A multi-agent AI development pipeline for Claude Code. Catches bugs that "all tests passing" does not.
Built from research on 20+ academic papers and 50+ open-source repos, validated on a 12-module production integration. Mutation testing showed our TDD tests caught only 52% of potential bugs. After implementing this pipeline: 91% average.
A 7-step pipeline that every code module goes through:
0. SPECIFY → AI drafts acceptance criteria + edge cases + constraints
1. architect → Design doc + threat model (constrained by spec)
2. gatekeeper → Validate design + spec completeness
3. builder → TDD implementation (tests derived from spec)
4. VERIFY → Quality gates → attacker + reviewer → fix → Stryker → fix (loop)
5. cross-check → Different model family reviews (Gemini CLI)
6. gatekeeper → Final go/no-go with completion checklist
7. commit
5 specialized Claude Code agents, each with a specific role and specific tools:
| Agent | Role | Model |
|---|---|---|
architect |
Design + threat model. Read-only. | opus |
builder |
TDD implementation. Fingerprints neighbors. | sonnet |
attacker |
Adversarial chaos testing. Tries to break it. | opus |
reviewer |
Pattern compliance via neighbor-diff. Read-only. | sonnet |
gatekeeper |
Go/no-go decisions. Read-only. | opus |
See SETUP-GUIDE.md for step-by-step installation.
See presentation.html for the full evidence — research findings, mutation testing results, A/B experiments, and the specific incidents that justified each pipeline step.
├── README.md # You're here
├── SETUP-GUIDE.md # Engineer setup (15 min)
├── presentation.html # Evidence + rationale (CTO pitch)

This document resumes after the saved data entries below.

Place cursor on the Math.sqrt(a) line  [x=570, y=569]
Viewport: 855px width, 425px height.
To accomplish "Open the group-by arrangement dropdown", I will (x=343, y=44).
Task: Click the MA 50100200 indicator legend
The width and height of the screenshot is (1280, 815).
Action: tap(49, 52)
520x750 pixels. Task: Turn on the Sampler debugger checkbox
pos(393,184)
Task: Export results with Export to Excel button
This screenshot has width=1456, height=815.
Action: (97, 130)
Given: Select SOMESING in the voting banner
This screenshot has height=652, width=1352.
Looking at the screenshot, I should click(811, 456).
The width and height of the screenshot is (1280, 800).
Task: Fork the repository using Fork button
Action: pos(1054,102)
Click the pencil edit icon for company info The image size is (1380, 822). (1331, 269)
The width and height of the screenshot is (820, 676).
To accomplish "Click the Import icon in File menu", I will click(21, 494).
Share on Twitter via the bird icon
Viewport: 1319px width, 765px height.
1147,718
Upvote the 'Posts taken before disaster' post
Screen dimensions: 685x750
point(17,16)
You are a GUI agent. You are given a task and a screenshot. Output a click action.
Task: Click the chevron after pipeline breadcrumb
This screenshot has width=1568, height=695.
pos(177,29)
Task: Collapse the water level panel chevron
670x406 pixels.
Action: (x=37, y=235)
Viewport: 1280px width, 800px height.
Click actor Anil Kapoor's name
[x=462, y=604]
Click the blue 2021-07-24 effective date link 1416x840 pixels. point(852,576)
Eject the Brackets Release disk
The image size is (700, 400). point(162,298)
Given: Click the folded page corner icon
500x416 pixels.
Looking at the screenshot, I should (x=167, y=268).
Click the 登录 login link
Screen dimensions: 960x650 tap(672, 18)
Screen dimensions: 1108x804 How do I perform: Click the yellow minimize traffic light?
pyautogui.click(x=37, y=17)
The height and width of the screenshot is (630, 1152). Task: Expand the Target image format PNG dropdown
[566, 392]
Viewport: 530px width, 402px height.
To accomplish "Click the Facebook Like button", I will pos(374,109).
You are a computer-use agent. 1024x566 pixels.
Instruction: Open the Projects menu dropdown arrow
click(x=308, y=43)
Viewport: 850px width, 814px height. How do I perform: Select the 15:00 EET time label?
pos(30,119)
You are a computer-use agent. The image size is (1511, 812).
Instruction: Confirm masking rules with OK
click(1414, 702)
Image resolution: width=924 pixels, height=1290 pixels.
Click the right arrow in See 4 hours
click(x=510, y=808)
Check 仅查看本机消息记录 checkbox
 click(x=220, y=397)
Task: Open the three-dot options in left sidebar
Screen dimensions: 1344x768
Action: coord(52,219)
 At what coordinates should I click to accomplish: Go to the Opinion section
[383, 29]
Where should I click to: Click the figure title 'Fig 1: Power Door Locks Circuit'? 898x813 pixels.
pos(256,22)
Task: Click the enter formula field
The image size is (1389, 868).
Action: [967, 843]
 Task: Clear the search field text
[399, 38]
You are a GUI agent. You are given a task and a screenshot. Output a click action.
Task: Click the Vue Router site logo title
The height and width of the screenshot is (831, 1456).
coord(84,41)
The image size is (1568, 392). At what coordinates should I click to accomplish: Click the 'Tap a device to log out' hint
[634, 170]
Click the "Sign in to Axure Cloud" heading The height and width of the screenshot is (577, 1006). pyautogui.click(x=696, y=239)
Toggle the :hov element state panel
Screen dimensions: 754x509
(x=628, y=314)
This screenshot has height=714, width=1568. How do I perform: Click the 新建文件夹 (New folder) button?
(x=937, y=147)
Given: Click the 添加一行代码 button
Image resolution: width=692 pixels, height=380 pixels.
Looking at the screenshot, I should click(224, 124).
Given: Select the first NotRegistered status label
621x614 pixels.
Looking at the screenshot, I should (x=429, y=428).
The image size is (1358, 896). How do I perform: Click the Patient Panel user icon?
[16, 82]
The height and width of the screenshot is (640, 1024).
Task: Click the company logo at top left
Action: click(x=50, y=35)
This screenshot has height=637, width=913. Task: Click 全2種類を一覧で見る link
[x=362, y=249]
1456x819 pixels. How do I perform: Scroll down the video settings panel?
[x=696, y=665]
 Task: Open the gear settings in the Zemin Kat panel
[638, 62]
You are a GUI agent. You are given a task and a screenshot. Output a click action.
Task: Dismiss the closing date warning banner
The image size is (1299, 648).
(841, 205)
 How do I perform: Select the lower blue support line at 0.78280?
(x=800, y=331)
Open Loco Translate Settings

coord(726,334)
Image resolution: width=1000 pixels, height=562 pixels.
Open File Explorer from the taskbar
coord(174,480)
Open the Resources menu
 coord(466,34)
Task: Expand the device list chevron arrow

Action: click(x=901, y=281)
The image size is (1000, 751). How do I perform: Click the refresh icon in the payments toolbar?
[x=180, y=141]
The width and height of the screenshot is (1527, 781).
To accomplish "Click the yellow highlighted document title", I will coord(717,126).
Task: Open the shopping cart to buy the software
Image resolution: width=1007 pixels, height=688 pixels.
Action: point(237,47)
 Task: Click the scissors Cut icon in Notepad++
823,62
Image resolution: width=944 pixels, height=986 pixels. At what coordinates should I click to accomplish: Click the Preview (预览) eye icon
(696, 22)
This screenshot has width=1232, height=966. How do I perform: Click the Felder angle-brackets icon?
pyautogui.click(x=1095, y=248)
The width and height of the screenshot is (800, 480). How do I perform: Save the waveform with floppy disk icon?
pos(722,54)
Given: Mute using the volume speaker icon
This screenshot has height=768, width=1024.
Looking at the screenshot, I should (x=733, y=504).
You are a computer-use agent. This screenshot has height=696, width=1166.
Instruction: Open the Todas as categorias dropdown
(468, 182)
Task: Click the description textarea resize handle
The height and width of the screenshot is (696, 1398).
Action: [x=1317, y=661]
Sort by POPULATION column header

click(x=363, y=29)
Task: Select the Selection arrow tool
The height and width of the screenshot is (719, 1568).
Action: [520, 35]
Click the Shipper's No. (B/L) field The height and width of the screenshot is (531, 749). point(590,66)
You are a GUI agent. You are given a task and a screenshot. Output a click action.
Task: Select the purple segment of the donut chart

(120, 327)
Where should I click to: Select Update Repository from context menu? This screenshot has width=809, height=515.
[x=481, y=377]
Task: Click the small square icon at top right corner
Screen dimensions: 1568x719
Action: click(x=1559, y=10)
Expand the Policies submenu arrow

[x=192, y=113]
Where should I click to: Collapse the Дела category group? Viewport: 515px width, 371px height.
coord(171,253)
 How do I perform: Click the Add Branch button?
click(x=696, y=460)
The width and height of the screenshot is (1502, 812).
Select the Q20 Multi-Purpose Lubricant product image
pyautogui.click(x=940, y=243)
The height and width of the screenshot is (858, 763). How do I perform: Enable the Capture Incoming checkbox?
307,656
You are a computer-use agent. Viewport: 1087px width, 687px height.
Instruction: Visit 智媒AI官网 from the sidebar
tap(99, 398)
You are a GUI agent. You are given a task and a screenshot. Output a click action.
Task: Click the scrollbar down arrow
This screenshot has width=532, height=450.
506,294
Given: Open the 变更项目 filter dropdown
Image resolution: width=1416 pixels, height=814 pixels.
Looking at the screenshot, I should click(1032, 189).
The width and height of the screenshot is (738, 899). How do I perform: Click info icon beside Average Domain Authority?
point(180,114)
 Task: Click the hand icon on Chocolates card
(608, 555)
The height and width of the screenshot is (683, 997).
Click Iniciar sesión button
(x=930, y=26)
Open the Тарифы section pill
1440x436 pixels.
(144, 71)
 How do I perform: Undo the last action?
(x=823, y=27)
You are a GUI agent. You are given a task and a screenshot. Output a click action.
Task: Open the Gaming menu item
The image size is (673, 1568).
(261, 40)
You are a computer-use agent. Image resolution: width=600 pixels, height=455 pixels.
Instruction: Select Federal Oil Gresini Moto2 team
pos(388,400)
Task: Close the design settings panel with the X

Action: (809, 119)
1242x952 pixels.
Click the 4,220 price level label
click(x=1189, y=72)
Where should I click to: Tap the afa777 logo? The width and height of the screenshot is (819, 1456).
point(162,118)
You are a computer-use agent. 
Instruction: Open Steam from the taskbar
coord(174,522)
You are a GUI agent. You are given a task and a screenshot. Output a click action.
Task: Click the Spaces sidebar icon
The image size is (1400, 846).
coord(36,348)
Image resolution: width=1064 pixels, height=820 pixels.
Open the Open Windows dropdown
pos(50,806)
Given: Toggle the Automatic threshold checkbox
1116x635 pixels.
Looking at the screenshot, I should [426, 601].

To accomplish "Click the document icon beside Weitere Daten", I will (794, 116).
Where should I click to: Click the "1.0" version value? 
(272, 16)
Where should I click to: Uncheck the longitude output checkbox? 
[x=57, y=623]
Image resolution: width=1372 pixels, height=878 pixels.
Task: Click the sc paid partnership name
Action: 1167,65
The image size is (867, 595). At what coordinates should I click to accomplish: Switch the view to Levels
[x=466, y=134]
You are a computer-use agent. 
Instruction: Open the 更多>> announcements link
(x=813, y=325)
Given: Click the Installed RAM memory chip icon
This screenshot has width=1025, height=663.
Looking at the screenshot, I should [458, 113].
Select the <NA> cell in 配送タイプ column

├── LEARNINGS.md # Full research narrative
├── templates/
│ ├── CLAUDE.md # Pipeline template — adapt for your project
│ ├── agents/ # 5 agent definitions — genericized
│ │ ├── architect.md
│ │ ├── builder.md
│ │ ├── attacker.md
│ │ ├── reviewer.md
│ │ └── gatekeeper.md
│ └── prompts/
│ └── cross-validator.md
├── stryker/
│ ├── stryker.config.mjs # Reference Stryker config
│ └── run-stryker.sh # Helper script
└── research/ # Research artifacts
└── PRESENTATION.md # Markdown source of presentation
Templates have [ADAPT] markers where you plug in project-specific details. The pipeline structure stays the same — only the domain knowledge changes.
See SETUP-GUIDE.md for details on what to adapt vs keep as-is.
| Metric | Before | After |
|---|---|---|
| Mutation score (worst module) | 52% | 95% |
| Mutation score (average) | 80% | 91% |
| Bugs caught by reviewer | 0 | 1 CRITICAL (rate limiter misuse) |
| Bugs caught by Stryker | 0 | 4 modules below 50% exposed |
All numbers from our own codebase, not benchmarks.